Begin your transcription at the line containing "Image resolution: width=730" and continue it, word for word, to the final line below. Include only those lines and skip the pictures.

-- TASK MATERIAL follows --

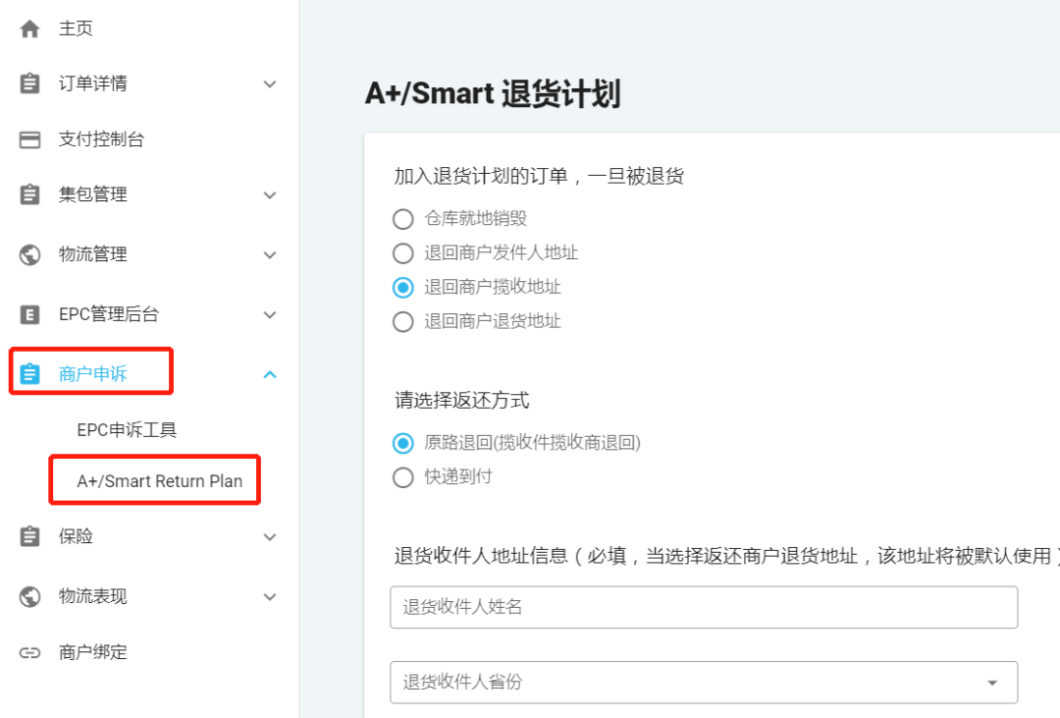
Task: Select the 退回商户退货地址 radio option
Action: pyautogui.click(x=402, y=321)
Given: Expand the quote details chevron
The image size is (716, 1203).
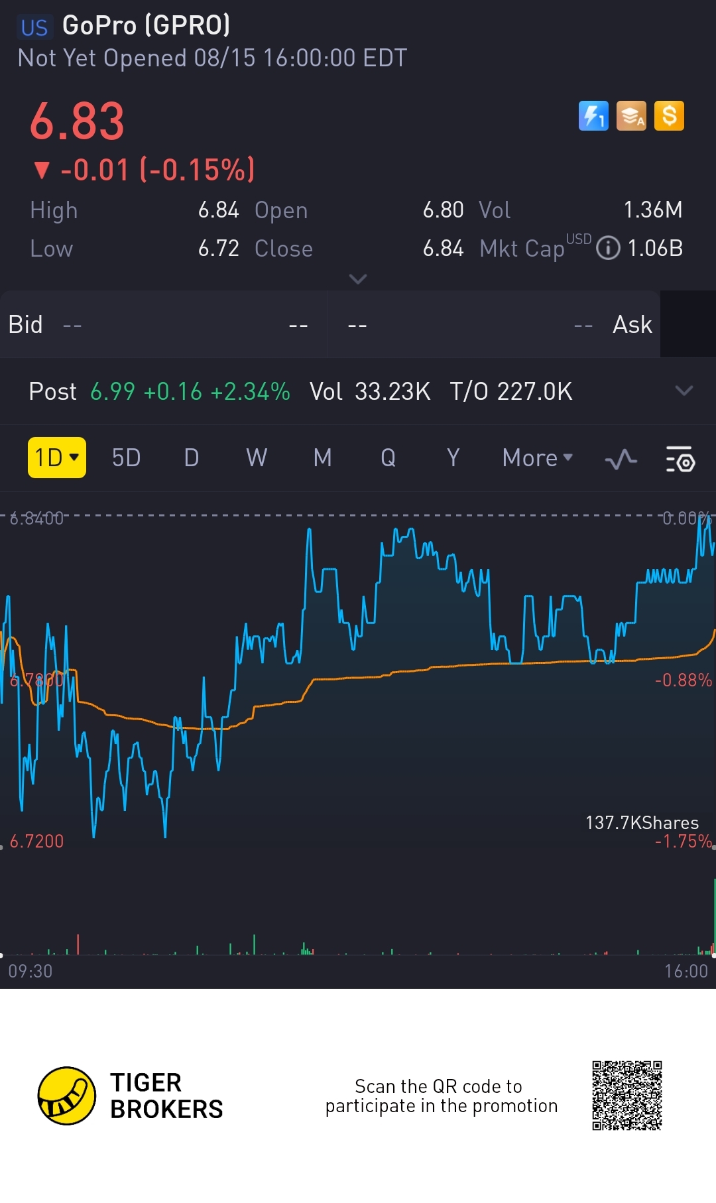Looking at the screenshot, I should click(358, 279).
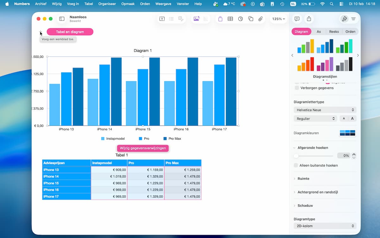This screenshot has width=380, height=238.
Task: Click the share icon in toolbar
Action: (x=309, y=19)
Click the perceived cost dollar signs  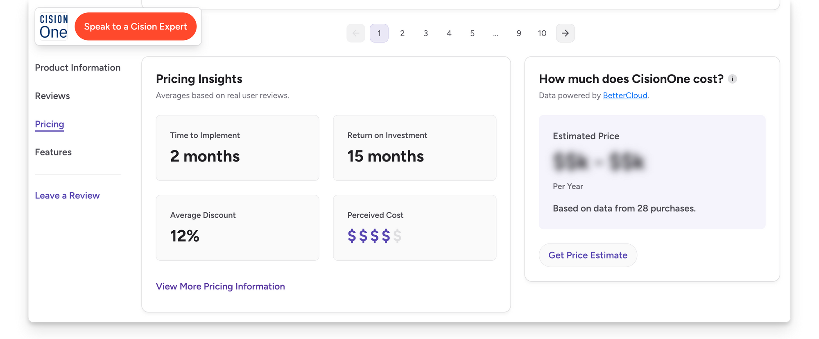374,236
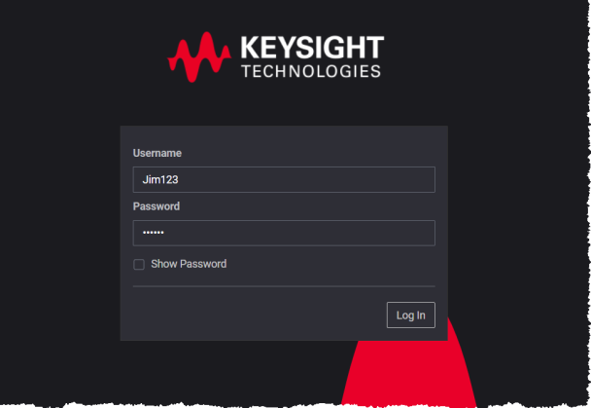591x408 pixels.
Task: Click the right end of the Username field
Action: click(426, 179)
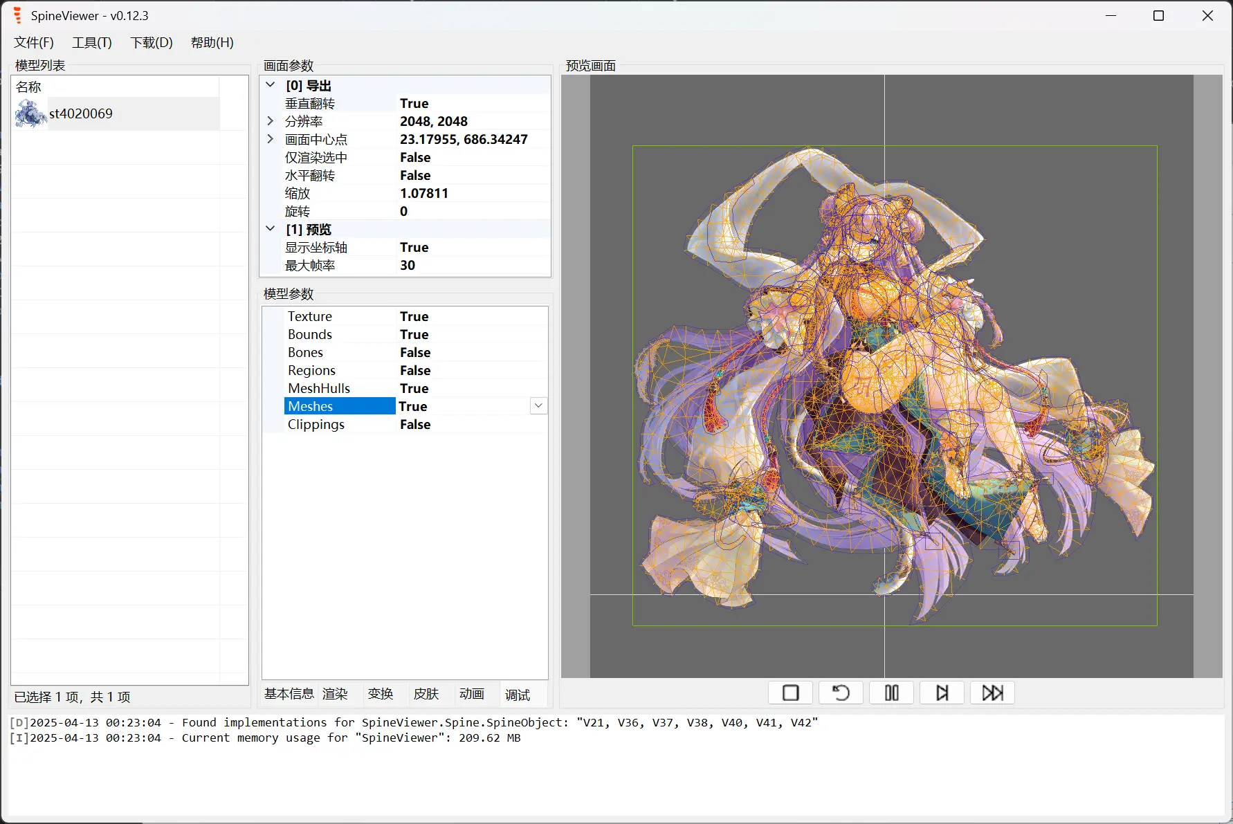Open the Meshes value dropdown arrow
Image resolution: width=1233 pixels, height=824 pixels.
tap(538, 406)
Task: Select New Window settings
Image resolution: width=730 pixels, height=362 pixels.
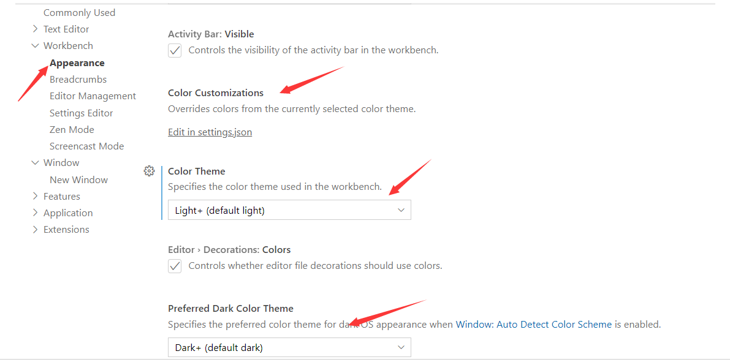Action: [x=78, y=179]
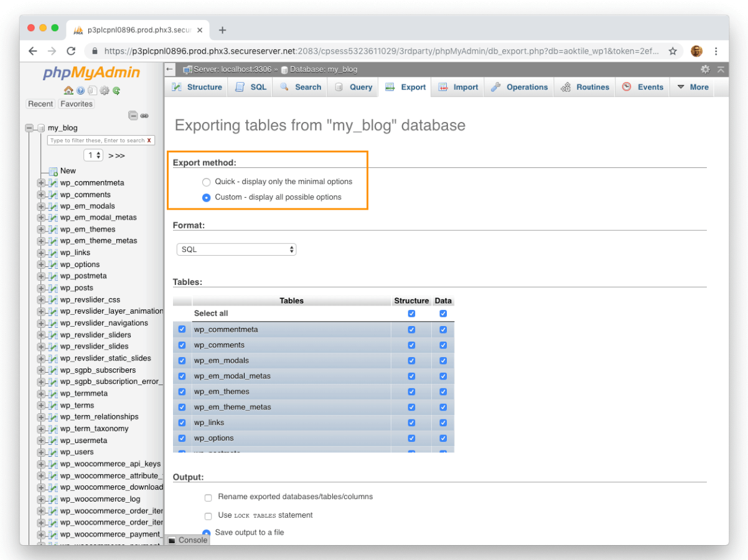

-- TASK MATERIAL concluded --

> **ANSWER**
Image resolution: width=730 pixels, height=362 pixels.
Action: [x=78, y=179]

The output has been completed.